Addressing that 25-footer with a two-shot lead at The Open and knowing playing partner and closest rival Matt Kuchar was less than half the distance away, Spieth had every reason to feel on edge.
If he did, there was no sign of it as he found the middle of the hole to complete a 65. His compatriot's miss left Spieth sitting on a three-stroke cushion heading into the final round at Royal Birkdale.
At 23, it is already a familiar position for the American to be in. Indeed, it will be the fifth time he has led after 54 holes of a major.
Signing more than scorecards ... pic.twitter.com/JD7k0Pr3Vr-- PGA TOUR (@PGATOUR) July 22, 2017
Occupying that most rarefied summit in the most solitary of sports makes Sunday's challenge as much a psychological one as a technical one as he goes in search of his first Claret Jug.
That Spieth is equipped to meet the technical element of that challenge - which will become trickier amid conditions not quite so conducive - is not in doubt. His game is on the money this week, from tee to green and from there to the cup.
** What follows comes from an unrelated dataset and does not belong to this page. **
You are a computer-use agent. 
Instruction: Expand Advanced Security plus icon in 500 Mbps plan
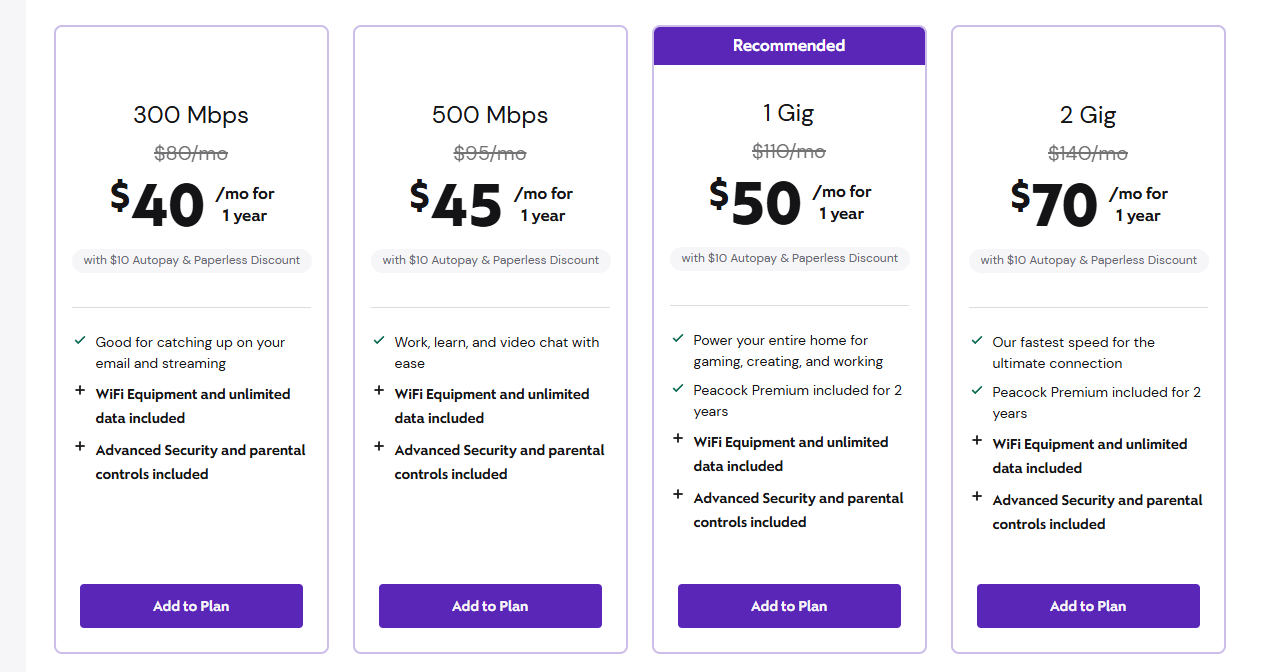379,446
But his mental toughness? Well, questions do remain after his alarming back-nine showing at Augusta last year, which ensured the phrase 'Masters meltdown' was back in common use for the first time since Rory McIlroy's infamous Georgia outing in 2011.
It is odd that such doubts should persist when much of the evidence points towards Spieth being the star of his generation and future great of the game.
The accomplished golfer the world sees also comes across as a very accomplished gentleman - thoughtful, polite and dignified; a fine role model for the sport.
To listen to him speak in his media conferences this week, it is easy to forget his relatively tender years. There is a maturity in his persona befitting a man of a far older vintage, and a weight to his intellect that shines through in the analytical way he dissects questions and dignifies each one with a considered response.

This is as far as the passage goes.